Y esta avalancha de flujos migratorios transnacionales se ha convertido en una enorme patata caliente que evidencia algunas de las más importantes contradicciones de nuestro sistema. No importa. Algunos recrudecen los mensajes alarmantes creando un totum revolutum en el inconsciente colectivo que hace del racismo una realidad menos execrable en la práctica de que lo afirmamos en teoría.
No cabe apelar al argumento de la saturación de Europa, puesto que demandamos mucha mano de obra barata mientras que se tiende a criminalizar a estos extranjeros (sentencia preventiva, podríamos decir) para convertirlos en una ciudadanía limitada y sometida a criterios de orden público. Son vistos como un peligro para los ciudadanos de primera y una competencia desleal en el mercado de trabajo, quejoso de su presencia pero no de su explotación.
Su status se asemeja más al imaginario de siervo que quisiéramos ver nueve horas al día como sujeto productivo de deberes que se volatilizase hasta el día siguiente; y así sucesivamente. El inmigrante es un extraño al que se le condicionan sus derechos hasta que no deje de ser diferente. Tiene que crearse una nueva vida distinta a la que ha mamado y por la que tampoco ha optado voluntariamente. La integración social se queda en una injusta asimilación. Por un lado, son personas peligrosas en lucha por mantener su equilibrio y la propia identidad y, por otro, parias, en el sentido que Weber daba al término: el de personas que viven una exclusión político social.
Al final, son conflictos de inclusión y de amenaza que generan luchas de identidad y de poder social. Habría que delimitar, pues, las identidades no negociables que no son elegidas y tienen una fuerte dimensión simbólica: la comunidad nacional y la comunidad de fe. Sería interesante si pudiésemos analizar el fenómeno al revés: el de los europeos emigrando a países islámicos; seguro que muchos se tornarían más comprensivos con la problemática de la inmigración islámica.
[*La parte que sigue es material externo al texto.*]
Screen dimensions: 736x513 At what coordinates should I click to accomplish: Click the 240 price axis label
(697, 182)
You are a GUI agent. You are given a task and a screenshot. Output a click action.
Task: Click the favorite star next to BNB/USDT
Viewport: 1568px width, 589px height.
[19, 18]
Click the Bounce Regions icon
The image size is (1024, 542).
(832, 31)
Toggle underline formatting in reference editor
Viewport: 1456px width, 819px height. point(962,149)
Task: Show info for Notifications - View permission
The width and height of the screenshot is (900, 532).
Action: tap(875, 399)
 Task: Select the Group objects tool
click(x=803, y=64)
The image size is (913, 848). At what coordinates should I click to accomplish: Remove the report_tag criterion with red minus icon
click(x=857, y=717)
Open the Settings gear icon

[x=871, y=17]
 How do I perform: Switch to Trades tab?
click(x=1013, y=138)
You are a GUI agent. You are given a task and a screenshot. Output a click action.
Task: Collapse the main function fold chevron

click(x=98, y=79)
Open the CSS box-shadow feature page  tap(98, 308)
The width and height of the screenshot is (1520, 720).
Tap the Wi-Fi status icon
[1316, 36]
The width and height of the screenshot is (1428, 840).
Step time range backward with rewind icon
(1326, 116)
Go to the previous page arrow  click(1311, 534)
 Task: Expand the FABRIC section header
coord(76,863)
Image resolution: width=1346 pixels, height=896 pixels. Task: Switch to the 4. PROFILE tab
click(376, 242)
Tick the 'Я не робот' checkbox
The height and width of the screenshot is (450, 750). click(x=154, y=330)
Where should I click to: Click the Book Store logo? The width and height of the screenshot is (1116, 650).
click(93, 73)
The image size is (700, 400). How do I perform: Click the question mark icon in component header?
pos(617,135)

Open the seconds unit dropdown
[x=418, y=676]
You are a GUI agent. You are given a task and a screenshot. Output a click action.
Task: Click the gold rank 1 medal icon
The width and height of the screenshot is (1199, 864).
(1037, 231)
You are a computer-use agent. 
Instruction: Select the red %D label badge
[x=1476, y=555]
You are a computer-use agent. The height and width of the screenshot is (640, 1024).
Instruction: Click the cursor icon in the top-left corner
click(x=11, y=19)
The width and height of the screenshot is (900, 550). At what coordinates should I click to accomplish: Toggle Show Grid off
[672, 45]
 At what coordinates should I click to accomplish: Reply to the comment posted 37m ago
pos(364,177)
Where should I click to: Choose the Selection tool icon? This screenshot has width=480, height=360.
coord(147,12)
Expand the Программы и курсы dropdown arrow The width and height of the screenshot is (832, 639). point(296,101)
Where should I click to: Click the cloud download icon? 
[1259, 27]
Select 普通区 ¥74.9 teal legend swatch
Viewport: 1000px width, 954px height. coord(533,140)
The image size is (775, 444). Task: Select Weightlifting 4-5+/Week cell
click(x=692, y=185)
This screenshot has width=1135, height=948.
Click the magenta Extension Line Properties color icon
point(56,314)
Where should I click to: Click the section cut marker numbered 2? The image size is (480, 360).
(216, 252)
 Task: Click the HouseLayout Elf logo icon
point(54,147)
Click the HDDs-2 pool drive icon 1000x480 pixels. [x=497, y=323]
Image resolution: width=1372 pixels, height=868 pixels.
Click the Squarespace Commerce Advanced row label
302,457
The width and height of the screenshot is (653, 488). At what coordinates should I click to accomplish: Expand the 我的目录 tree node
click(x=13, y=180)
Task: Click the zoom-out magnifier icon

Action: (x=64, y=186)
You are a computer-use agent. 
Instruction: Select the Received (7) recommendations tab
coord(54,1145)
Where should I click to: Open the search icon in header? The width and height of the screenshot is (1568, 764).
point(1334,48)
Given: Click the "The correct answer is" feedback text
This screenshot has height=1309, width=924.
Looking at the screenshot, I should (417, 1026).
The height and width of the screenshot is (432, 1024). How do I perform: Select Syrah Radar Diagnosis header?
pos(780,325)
Hemos llegado al punto de enjuiciar a culturas enteras. El inmigrante no es un extranjero necesariamente hostil cuanto que de otra cultura, de otra sociedad, que huye del hambre para insertarse entre nosotros, aunque le veamos como el chivo expiatorio de nuestras contradicciones, miedos e injusticias.
Es hora de actualizar el Derecho Internacional en materia de derechos humanos individuales y colectivos a la luz de los desafíos actuales de etnicidad, religión y multiculturalismo derivados del orden injusto que rige las relaciones Norte-Sur. Y también de fomentar una colaboración interdisciplinar desde la educación y la sensibilidad social si queremos soluciones legales fiables e integradoras.
Ante la inmigración que sólo sabe de hambre, crece el riesgo de nuevas divisiones y conflictos desde una Europa encastillada frente al cuarto mundo pobre, heredero del colonialismo europeo tan influyente en su pobreza. Lo de Estados Unidos y su política exterior ha sido el remate, con su american way of life tras lo que se esconde un proceso de asimilación impuesto, que ni Europa ha estado dispuesta a consentir, hasta ahora.